- WHAT THIS TASK INVOLVES:
Please work out how many lines below contain the word "agent", and reply with only that number.

▼

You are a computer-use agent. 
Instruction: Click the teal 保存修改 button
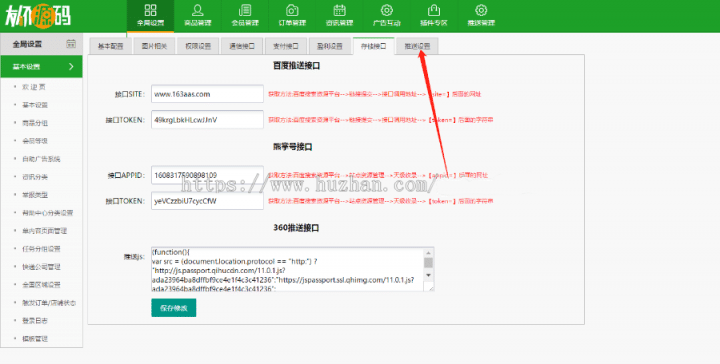click(x=174, y=308)
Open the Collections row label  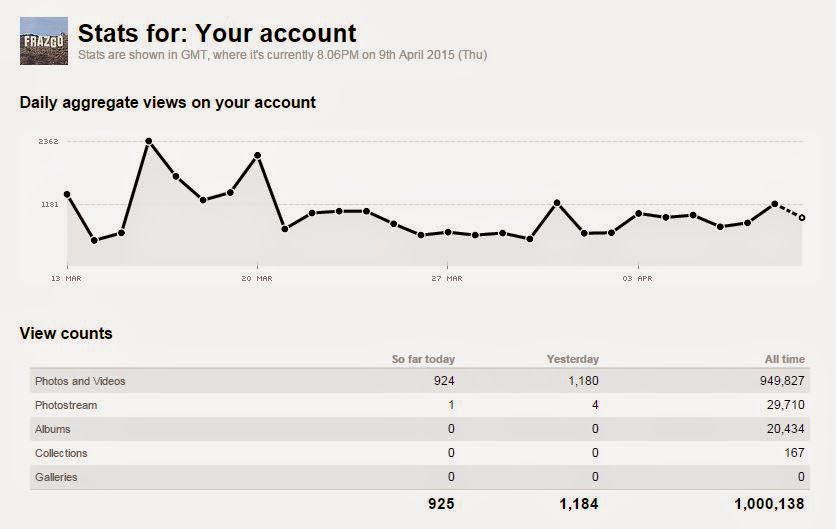(62, 453)
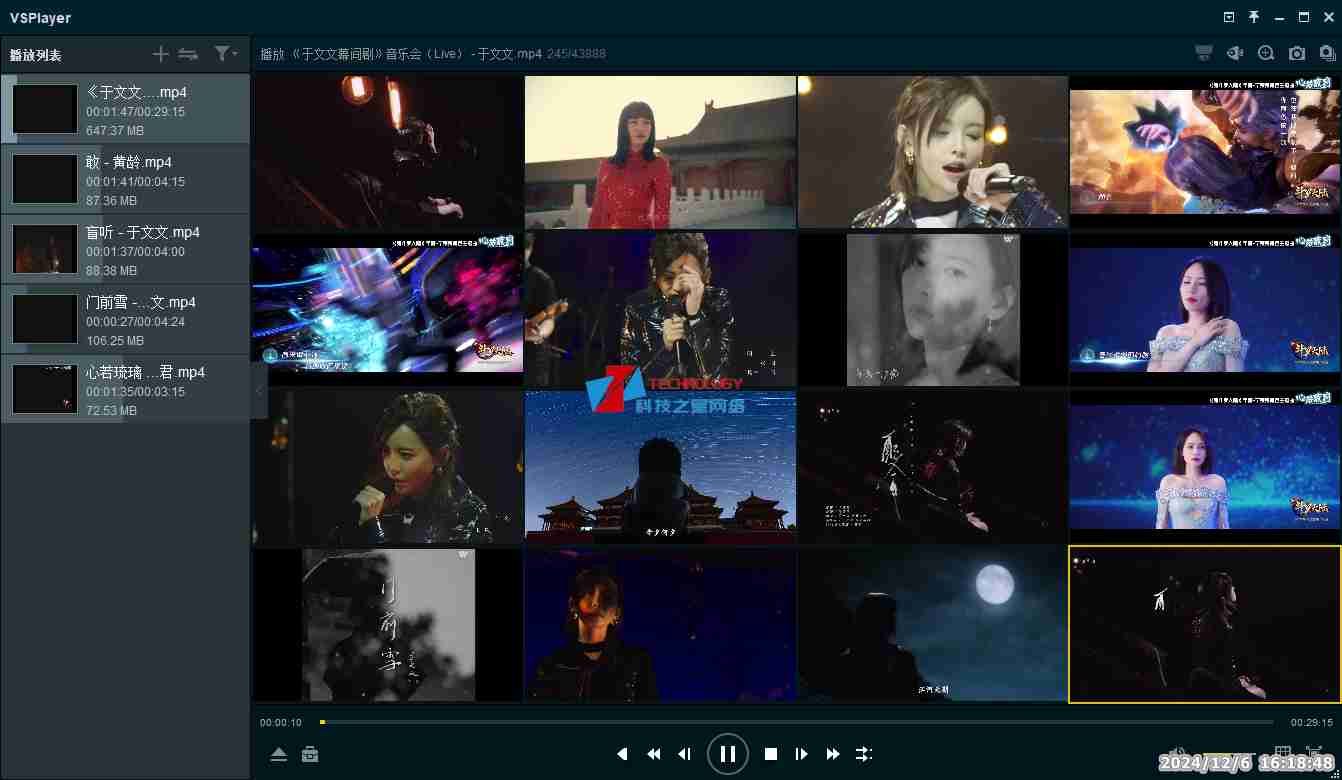Open the playlist filter dropdown
The image size is (1342, 780).
point(225,54)
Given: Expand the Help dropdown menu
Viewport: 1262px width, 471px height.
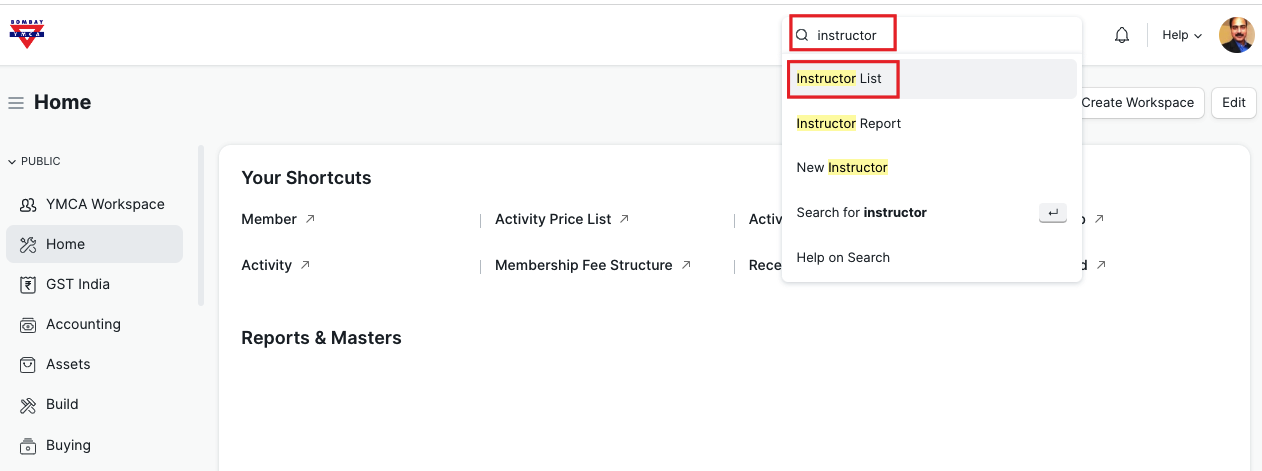Looking at the screenshot, I should coord(1181,35).
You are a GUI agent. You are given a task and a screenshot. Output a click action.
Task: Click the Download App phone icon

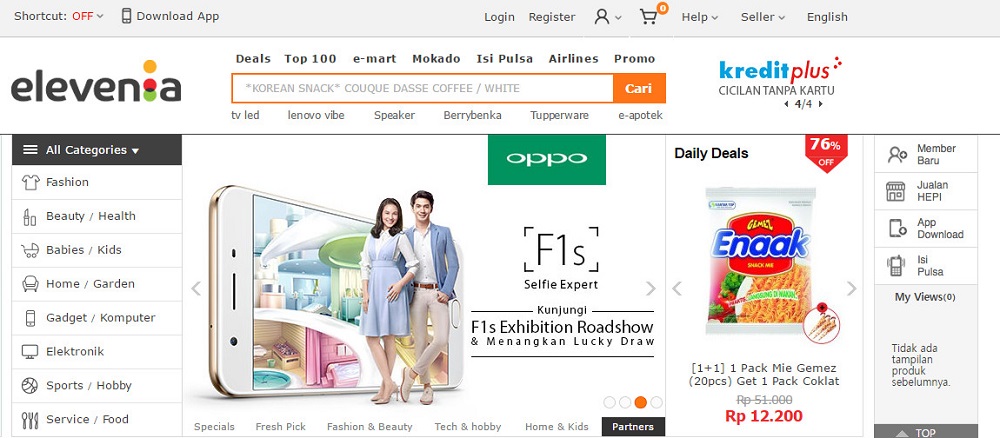[x=127, y=16]
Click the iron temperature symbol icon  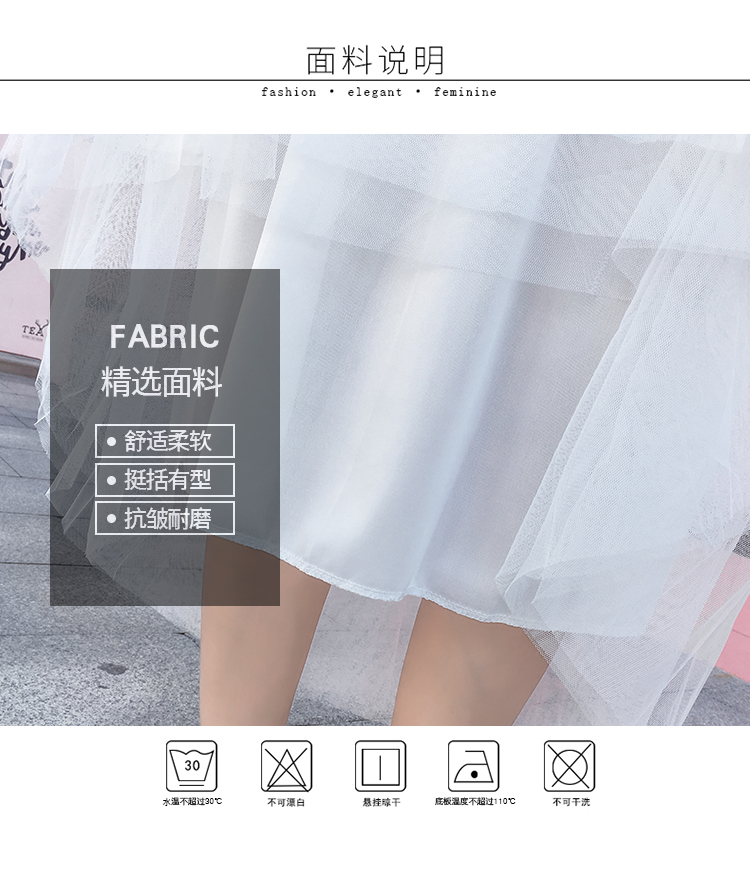coord(473,766)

▲

- ANSWER BOX:
2